“好马无好鞍,权限不趁手。”系统的敷衍如约而至。
叶归尘暂且放下疑惑,也放下了喝干净的药碗。无花这么久还未现身并非是他的调性,想来是香帅那边的事情当真有些棘手。他正准备问问外面的情况,就听见外面传来一道惊天的碎裂声。柳烟飞蓦地变了神色,话也来不及多说便推门而出。叶归尘急急跟了过去,就和正在喧哗声里往这边赶来的无花撞了个正着。
“不着急出去,总归有掌柜的和香帅他们在,疏散人群一类的安排不在话下。
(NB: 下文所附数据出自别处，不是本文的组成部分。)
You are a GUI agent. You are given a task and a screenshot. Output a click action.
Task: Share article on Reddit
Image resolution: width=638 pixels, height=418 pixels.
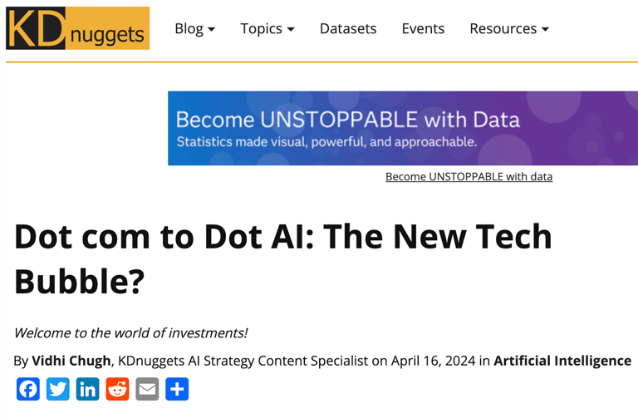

”像是知道叶归尘想要知道什么,无花一边熟练地将周围的几个出事的点位飞速地指给他看,一边简短地解释着眼前的情况,“你前阵子的身体情况实在不算好,我便做主在这停了一下。哪曾想胡铁花莫名遇上了一位自称是被石观音害得家破人亡的女子。一腔热血在酒气下止不住地窜腾,直说要去了结了她替众人报仇。虽然未能成行,但香帅他们却觉得兵贵神速,也当尽快出发为好。我方才和他们商定好行程,楼里便出了变故——大厅中央突然掉下了一具男尸,双眉全被刮去。其余几个房间里也冒出血迹,亦是同样的死法。”
刮去双眉……是柳无眉?
也对,当年之事已让她彻底导向了石观音。如今长孙红身死,曲无容出逃。石观音手底下还能独当一面的,也就只剩一个柳无眉了。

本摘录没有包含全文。